Scientists have found that the R₀ for COVID-19 is 2.5. This means that one COVID-19 positive patient can infect about 2 or 3 new people. If one person infects two new people, each of the two newly infected people can infect two others, resulting in four new cases. Each of these four people can infect two other people, which brings us to eight new cases. In this way, new cases keep adding up to the already existing cases exponentially.

Predicting the future

The spread of an infectious disease can be contained well if one is able to predict the future course of the outbreak. Mathematical modelling of infectious diseases has been crucial in this regard. Such models enable policy decisions that can quickly contain the spread of an epidemic.

Perhaps the first instance of mathematical modelling of the spread of a disease was Daniel Bernoulli’s model of the spread of smallpox in 1766. The model, created in defence of the practice of inoculating against smallpox, suggested that universal inoculation against smallpox would increase the life expectancy by 3 years and 2 months.

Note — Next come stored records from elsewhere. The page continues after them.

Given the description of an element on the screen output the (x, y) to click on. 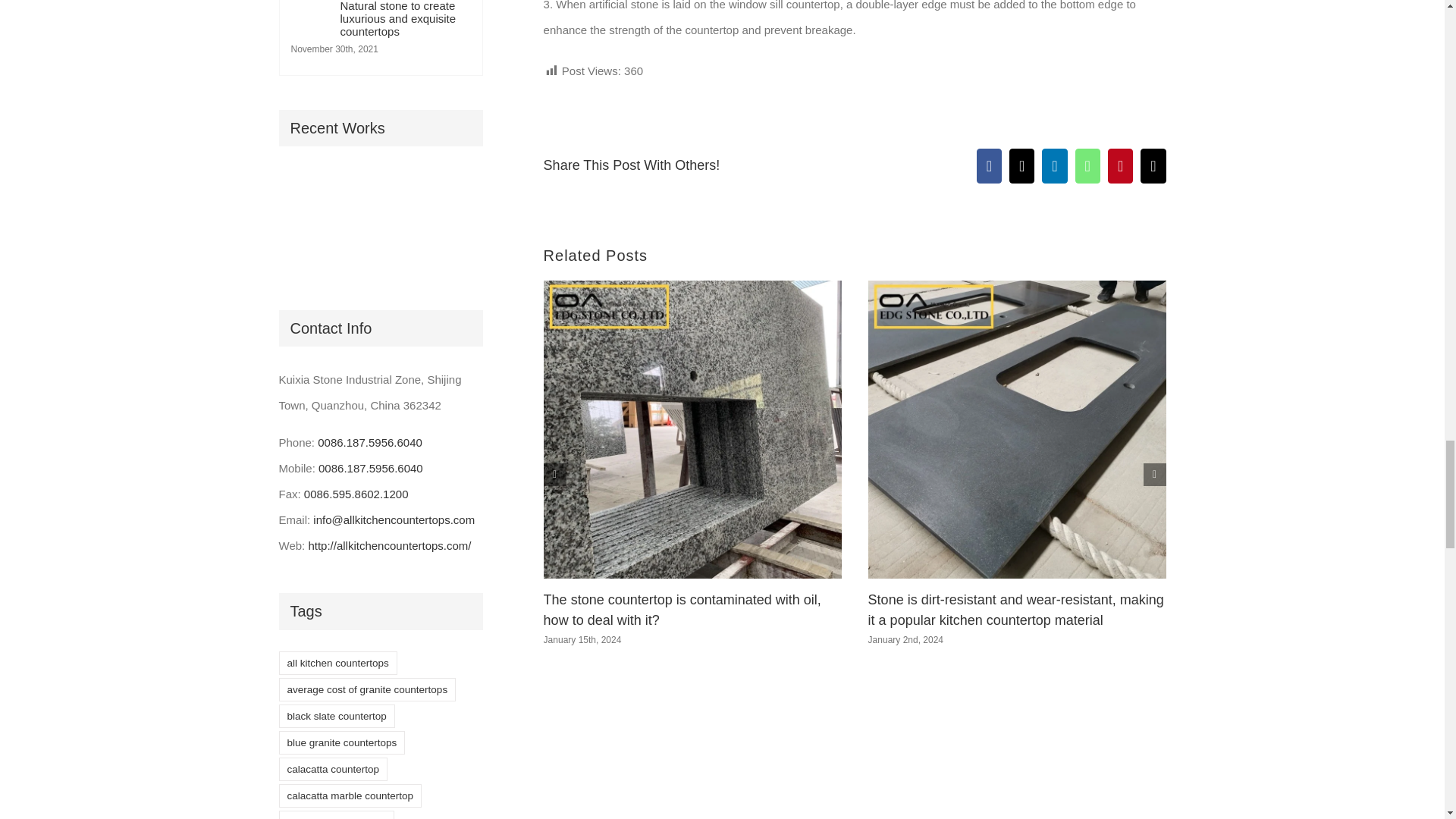
Blue Concrete House (305, 248)
Maine Modernity (360, 194)
The NoMad Hotel LA (305, 194)
Exclusive Urban Living (416, 194)
Given the description of an element on the screen output the (x, y) to click on. 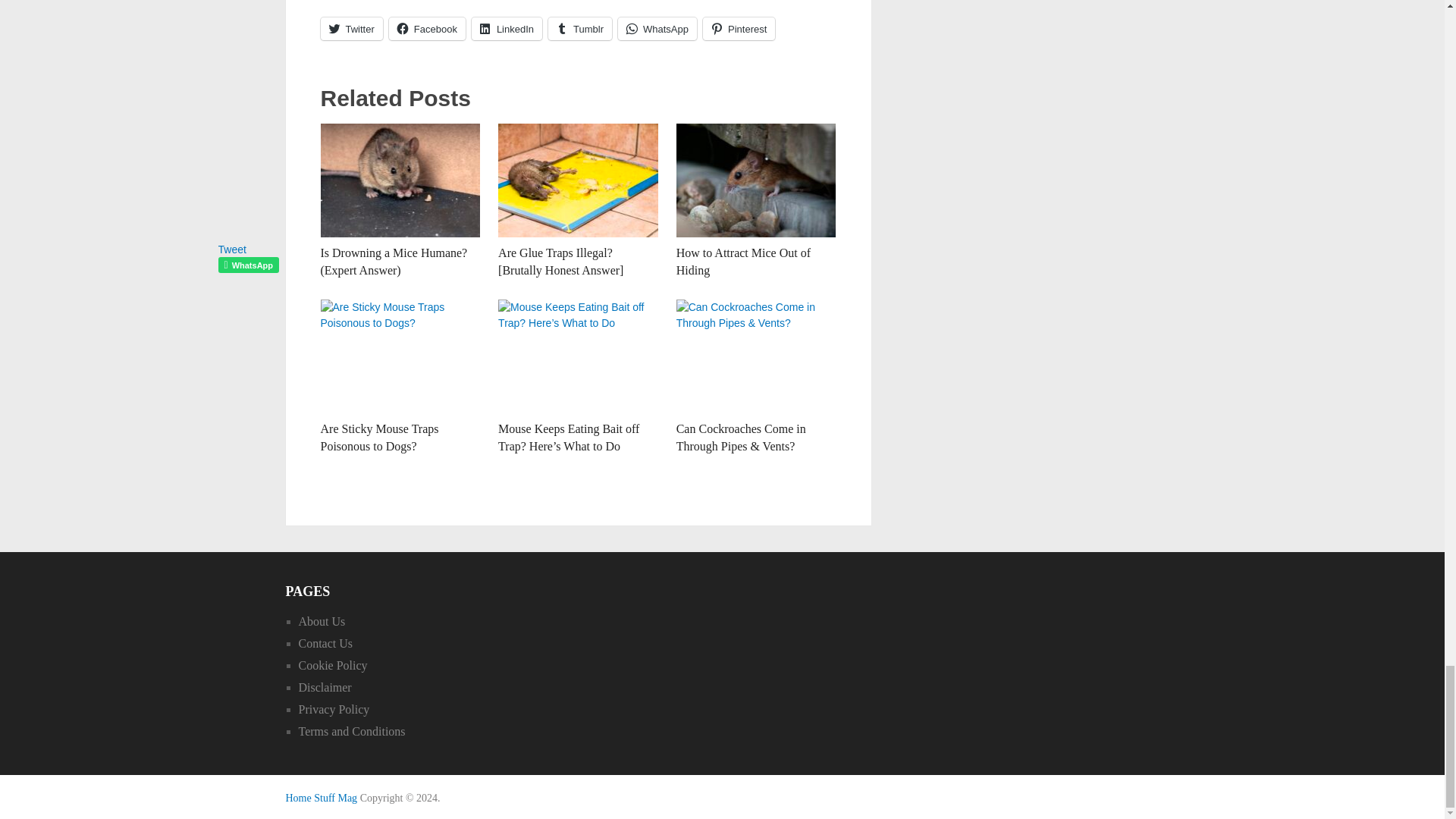
Click to share on Facebook (426, 28)
Click to share on Tumblr (579, 28)
How to Attract Mice Out of Hiding (743, 261)
Click to share on Twitter (350, 28)
Tumblr (579, 28)
WhatsApp (657, 28)
Are Sticky Mouse Traps Poisonous to Dogs? (379, 437)
Twitter (350, 28)
Facebook (426, 28)
Click to share on WhatsApp (657, 28)
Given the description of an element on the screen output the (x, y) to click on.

In the 1920s, two Scottish mathematicians named William O Kermarck and Anderson G McKendrick prepared a model that is now called the SIR model. In this model, they divided the people into three compartments – Susceptible (S), Infected (I), and Recovered (R). Several groups have used the SIR model to predict the casualties of COVID-19 pandemic and have influenced several policy decisions. Many modified versions of this model have also been used to predict the future course of the outbreak. For predicting the future enables better preparedness in the present.

Preventing the spread

One way to prevent the spread of a virus is to reduce the exposure of susceptible (or healthy) people to infected people by social distancing. By simply avoiding close contacts, we reduce the chance of an infected person coming in contact with susceptible people.

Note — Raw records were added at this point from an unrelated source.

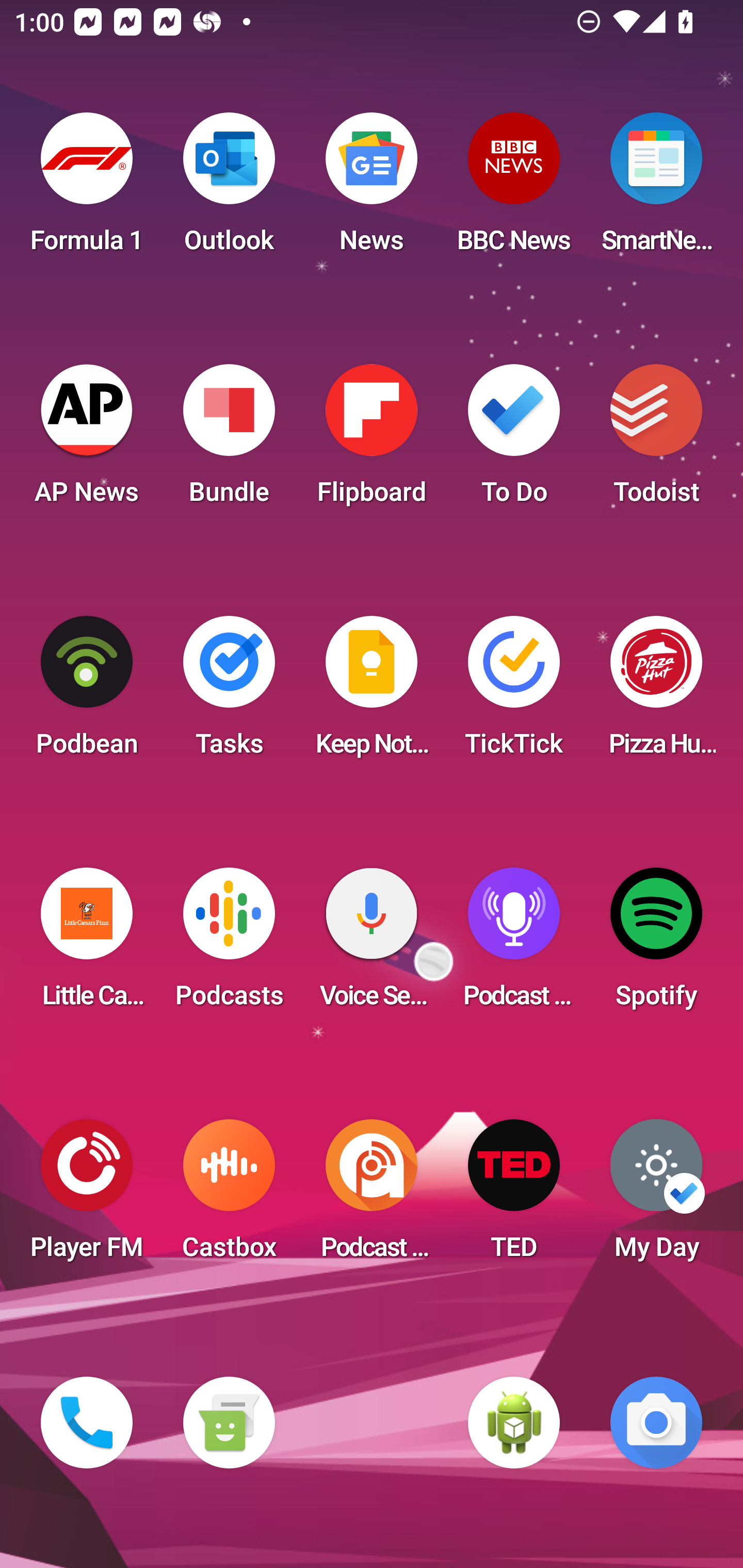
Formula 1 (86, 188)
Outlook (228, 188)
News (371, 188)
BBC News (513, 188)
SmartNews (656, 188)
AP News (86, 440)
Bundle (228, 440)
Flipboard (371, 440)
To Do (513, 440)
Todoist (656, 440)
Podbean (86, 692)
Tasks (228, 692)
Keep Notes (371, 692)
TickTick (513, 692)
Pizza Hut HK & Macau (656, 692)
Little Caesars Pizza (86, 943)
Podcasts (228, 943)
Voice Search (371, 943)
Podcast Player (513, 943)
Spotify (656, 943)
Player FM (86, 1195)
Castbox (228, 1195)
Podcast Addict (371, 1195)
TED (513, 1195)
My Day (656, 1195)
Phone (86, 1422)
Messaging (228, 1422)
WebView Browser Tester (513, 1422)
Camera (656, 1422)
Given the description of an element on the screen output the (x, y) to click on. 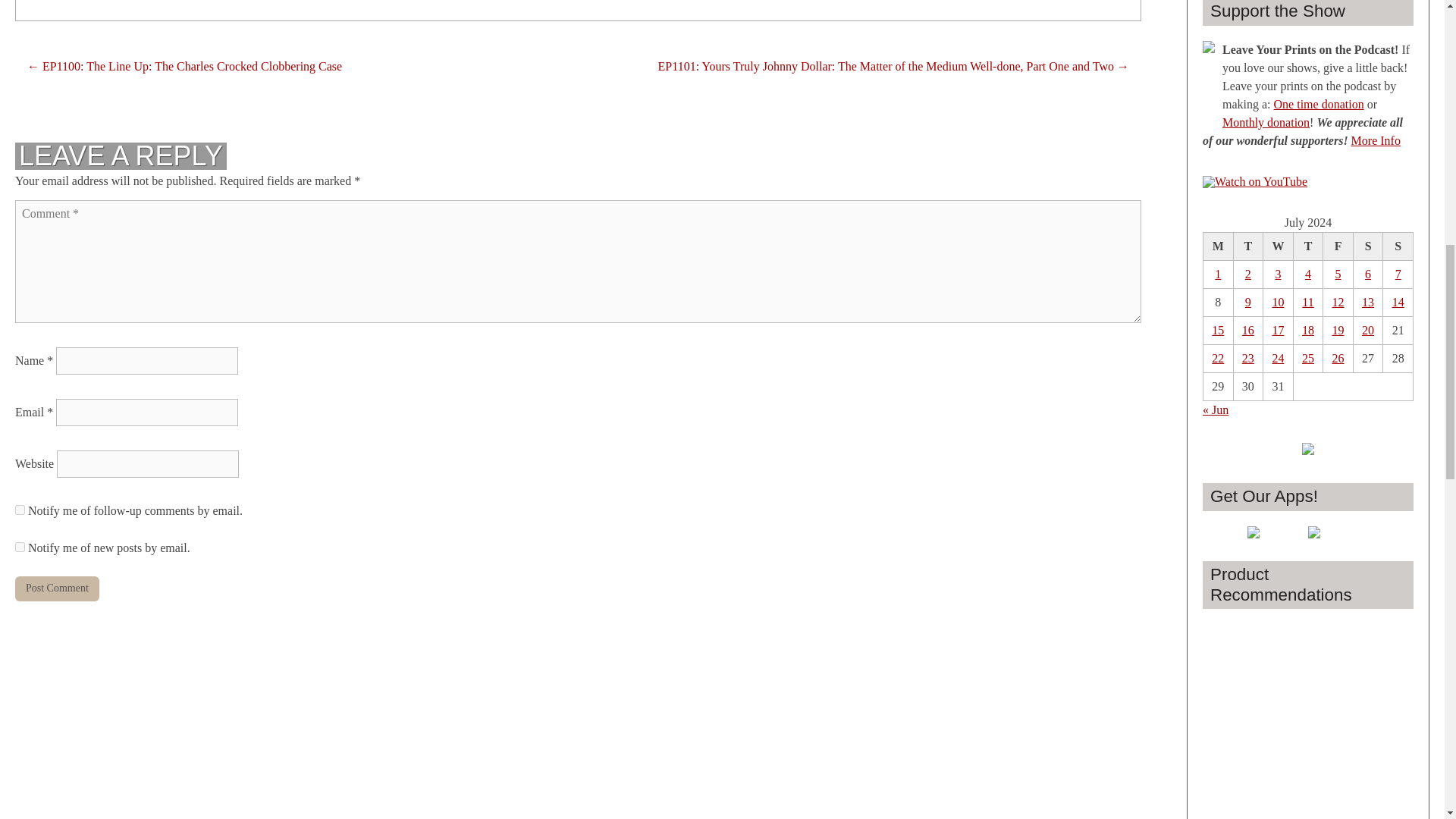
subscribe (19, 547)
Post Comment (56, 588)
subscribe (19, 510)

The practice of quarantine, as we know it today, began in the 14^th century when ships arriving in Venice were required to anchor for 40 days before landing. This was done to prevent the city from being infected by the plague. In fact, the word “quarantine” is derived from the Italian words “quaranta giorni”, which means 40 days.

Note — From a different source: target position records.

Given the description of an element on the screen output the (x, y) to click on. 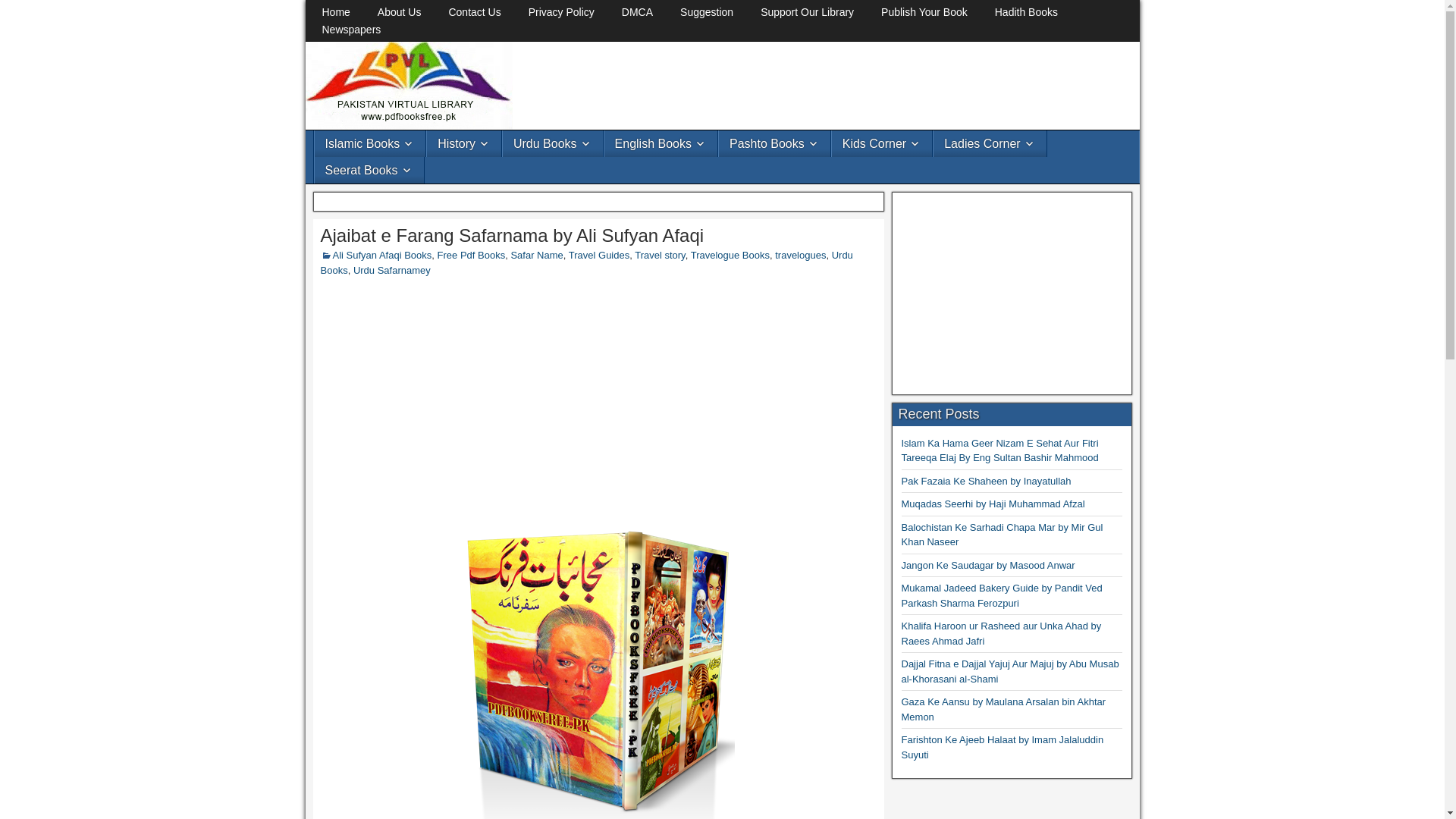
DMCA (637, 12)
Privacy Policy (561, 12)
Hadith Books (1026, 12)
Support Our Library (806, 12)
Newspapers (350, 29)
About Us (399, 12)
Publish Your Book (924, 12)
Advertisement (794, 81)
Islamic Books (369, 143)
Advertisement (1011, 293)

The ideas of social distancing (maintaining a physical distance of about 6 feet) and quarantining (staying in isolation from others for a certain period, and watching for symptoms, to ensure that one is not infected) are instrumental in containing the spread of an epidemic.

The nutshell

From decoding an epidemic in the hindsight to predicting the future course of an outbreak, epidemiology has come a long way. In the early days, infectious agents behind many plagues were unknown or vague. Eventually, with the advances in science and medicine, infectious agents could be identified. Personal hygiene, social distancing, quarantining came to be practised more efficiently. The future course of an outbreak could be predicted, and necessary policy decisions could be made. Vaccines and drugs against many infectious agents were developed and used to treat and eradicate diseases. Centuries of advances in science and medicine has brought us to where we are today and show us the way ahead as well. Scientists and healthcare professionals across the globe are now working tirelessly for a breakthrough in tackling this pandemic. While they are at it, it’s time for us to sit on our couches and stay at a safe distance from people for a while.